Había una vez un muchacho cimentado en columnas de cristal. Un chico que corría hasta que la fibra le chasqueaba, como cuando, de niños, rompíamos las gomas de los tirachinas de tanto tensarlas. Se dijo de él que agrietó todas las cinturas y que formó con Jesús Navas un ataque de arietes de asedio en paralelo y corrientes alternas. La simetría de esas bandas le dio tanto lustre al Sevilla que el equipo se cortocircuitó cuando el campo se venció hacia la derecha y todo se volvió más previsible.
Había una vez un hijo que quiso sobrevivir a su padre, figura acanallada del Boca Juniors ochentero. Fumador con avaricia, Hugo Osmar, que así se llama el progenitor, derrochó talento y anécdotas en un equipo en el que su cometido era remachar los pases de un tal Maradona. Quién pudiera. Cuentan que «El Mono», como le decían, subió al primer plantel en una mañana de urgencias y le arreó tal mandoble al central titular en el entrenamiento, como respuesta a las provocaciones del veterano, que «El Toto» Lorenzo, prendado de ese arrojo, no pudo por menos que sacarle a jugar el domingo.
Su pequeño Diego, también flaquito, salió menos guerrero. Jugador de huir más que de encimar, de resbalársele entre las piernas a los defensas. Sin la explosividad de otros, pero con una facilidad innata para culebrear hasta la línea de fondo. “Fútbol y tango, señores, cabaret, carreras y timba”, que escribió Fontanarrosa. La fragilidad de su pierna cambiada le da tantos disgustos que ya casi ni se acuerda de aquellos tiempos en los que los rivales le rogaban, como Serrat, que dejase de joder con la pelota.
A Perotti, como a Sísifo, le toca empujar la piedra ladera arriba cada cierto tiempo. Ha pasado tantos meses viviendo en la camilla y agarrando el aceite de rosa mosqueta para impregnarse las cicatrices que estuvo a punto de romper la baraja de su fútbol. Dicen los cenizos que el esplendor de su futuro se le marchó. Que aquellos que vinieron desde Italia con maletines de cuero para montarlo en el primer avión que saliese se olvidaron ya de él.
Perotti lloró mucho siendo chico. Marginado en las inferiores por bajito y condenado a ver muchos entrenamientos desde una esquina, aguardando un peto para que alguien se la pasara.
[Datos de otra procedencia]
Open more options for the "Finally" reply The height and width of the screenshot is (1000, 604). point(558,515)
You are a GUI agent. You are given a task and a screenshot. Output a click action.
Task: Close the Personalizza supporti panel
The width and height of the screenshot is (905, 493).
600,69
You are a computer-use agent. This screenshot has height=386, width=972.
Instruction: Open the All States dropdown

Él, acostumbrado a sufrir, lo recuerda cada día. De los buenos y de los malos. De los de vueltas al ruedo en Nervión y de los de mañanas de alaridos en la consulta del doctor. Frente al Athletic, Diego volvió. Volvió a volver, dirán algunos. Se enfundó de nuevo el diez, el número que otorga venia para hacer milagros, y recuperó la sana costumbre de tirarse contra una retaguardia a tumba abierta. Alegre y despreocupado, como el primer día. Qué difícil intentar salir ilesos de esta magia en la que nos hallamos presos, como cantó Sabina. Esa magia, imprevisible, del futbolista con las piernas de cartón.
Excelente artículo.
Perotti ha sido uno de los grandes blufs de la cantera sevillista, sólo superado por Diego Capel. Del Nido debería haberlo vendido cuando alguien daba algo por él.
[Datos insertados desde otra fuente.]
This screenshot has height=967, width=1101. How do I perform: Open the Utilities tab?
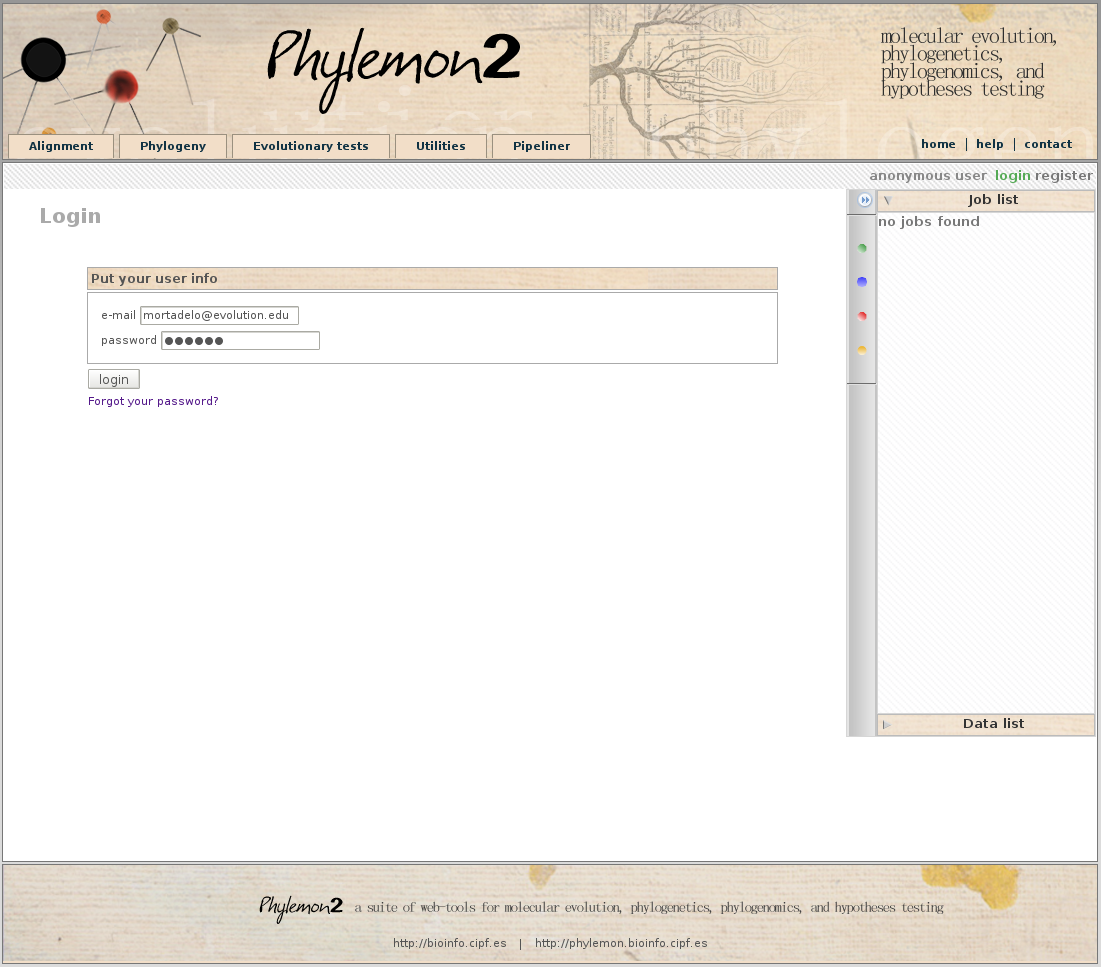coord(441,146)
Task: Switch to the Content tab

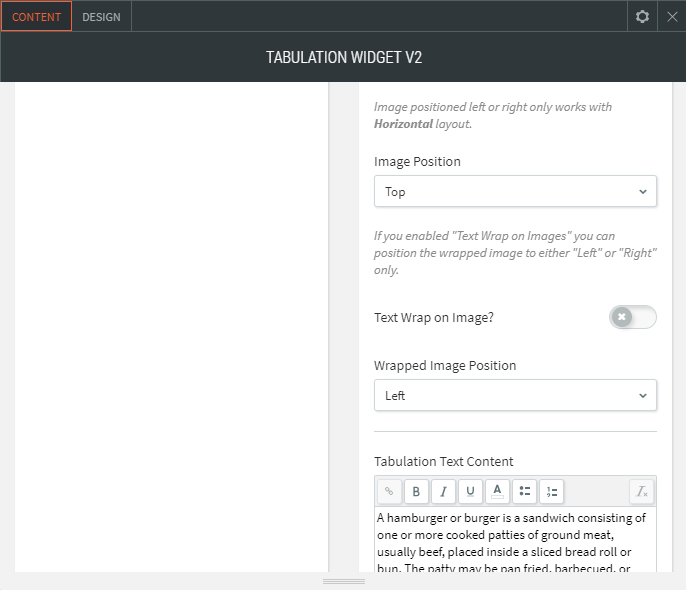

Del Nido lo hubiera vendido, y bien, de haber mantenido el nivel un par de temporadas más, pero las lesiones le cortaron la trayectoria. Estaría jugando en la Premier o en el Real Madrid de no haber tenido esa maldita tendencia a lesionarse.
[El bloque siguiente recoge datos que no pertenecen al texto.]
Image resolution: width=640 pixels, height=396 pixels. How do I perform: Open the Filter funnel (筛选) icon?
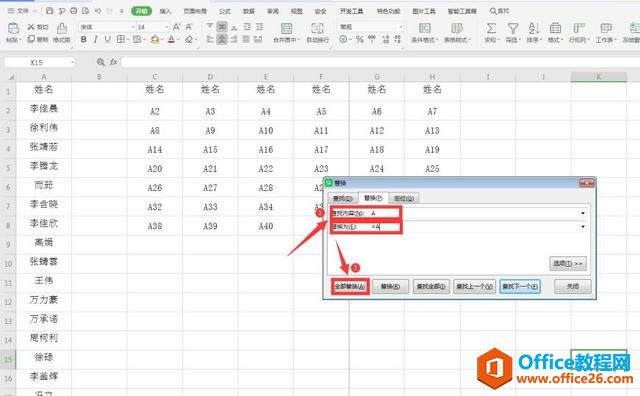point(513,29)
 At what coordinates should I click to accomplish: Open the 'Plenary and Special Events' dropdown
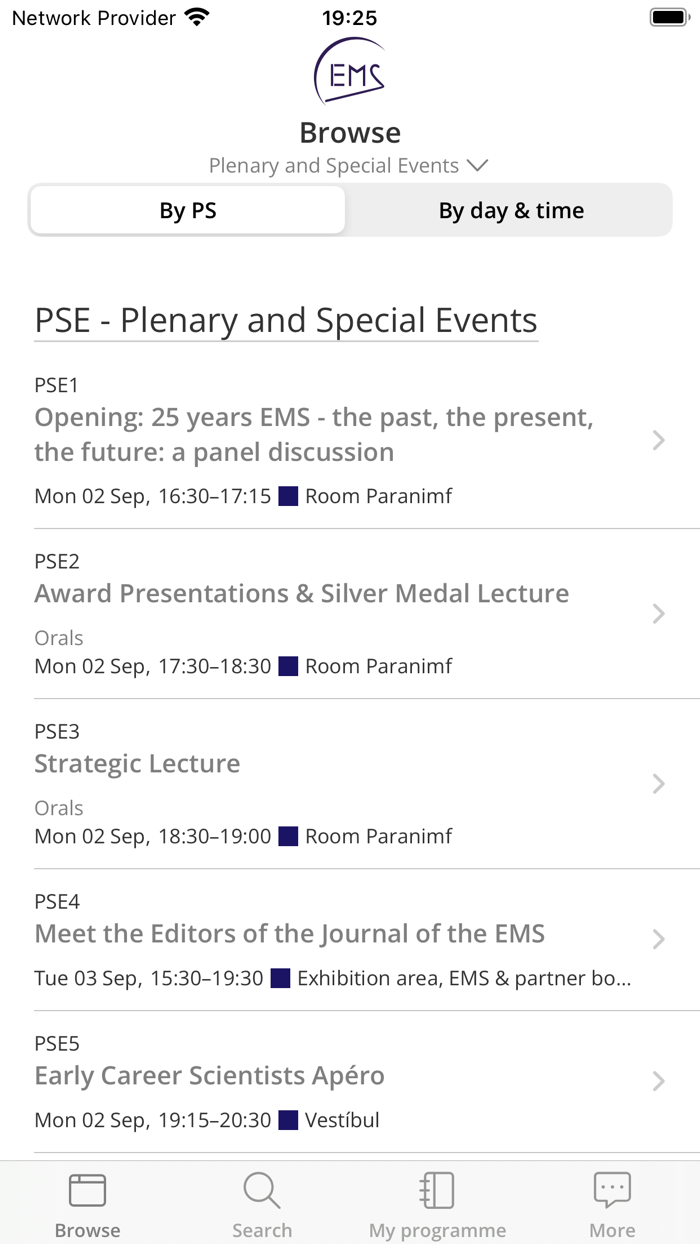click(x=350, y=165)
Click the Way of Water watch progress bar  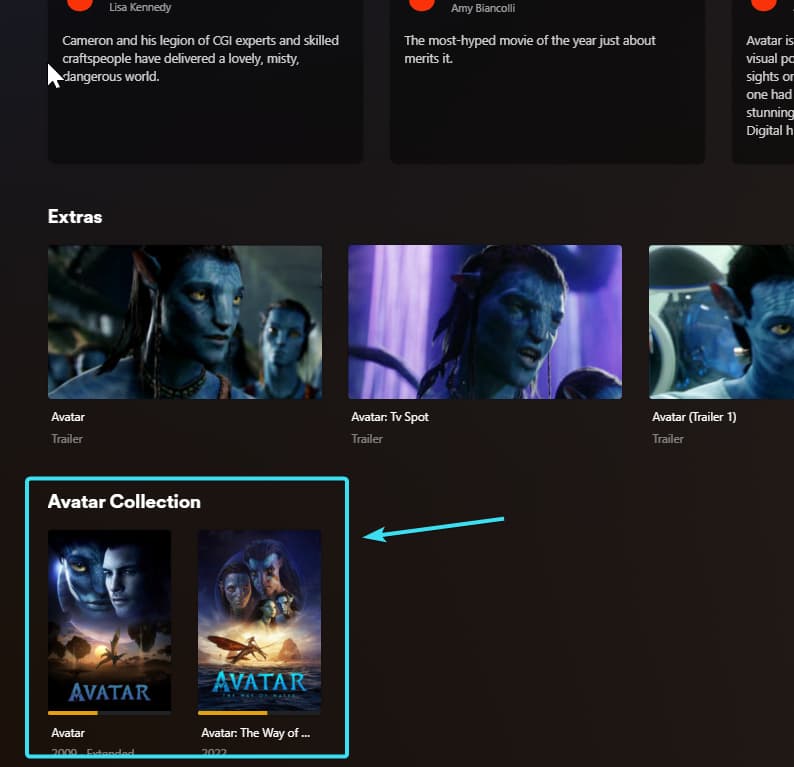click(259, 713)
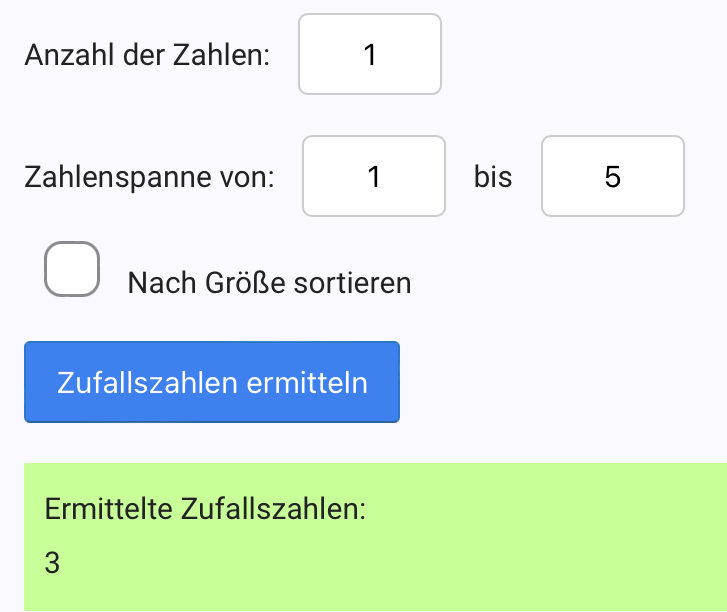This screenshot has width=727, height=612.
Task: Focus the 'Zahlenspanne von' minimum value field
Action: [x=373, y=176]
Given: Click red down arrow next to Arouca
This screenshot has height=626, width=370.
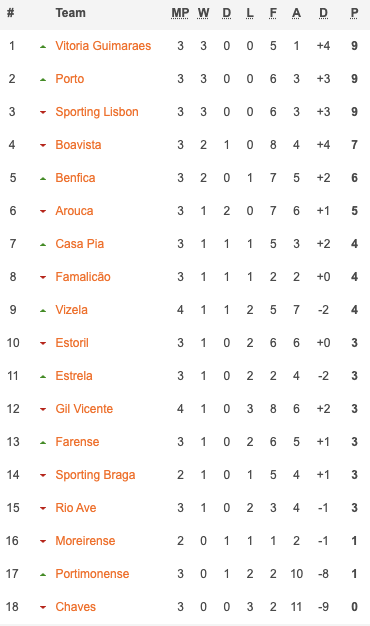Looking at the screenshot, I should (x=43, y=212).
Futbolista de potrero, de arte y filigrana como en el himno del Sevilla. Un gusto verlo jugar de nuevo, corriendo la banda como siempre quiso y supo.
Nunca hubiese imaginado que Perotti tendría antes que Navas un artículo en Jot Down.
Las relaciones lo son todo en la vida…
¡Viviiiiiiiiiir… asíííííí… es mooooooriiiiiiir… de amoooooor…!
Y mira que se ha roto veces. Y mira que tarda en recuperarse. Y mira que aún así por Nervión le seguimos teniendo querencia, y se nos alegra el corazoncito cuando lo vemos saltar al campo, porque le queremos ver triunfar otra vez. Pero siempre se tuerce algo. Cuando lo vemos sentado en el césped, decimos «hala, ya se ha lesionado otra vez». Y lo malo es que suele ser así.
A ver si esta vez, de verdad de la buena, es la buena.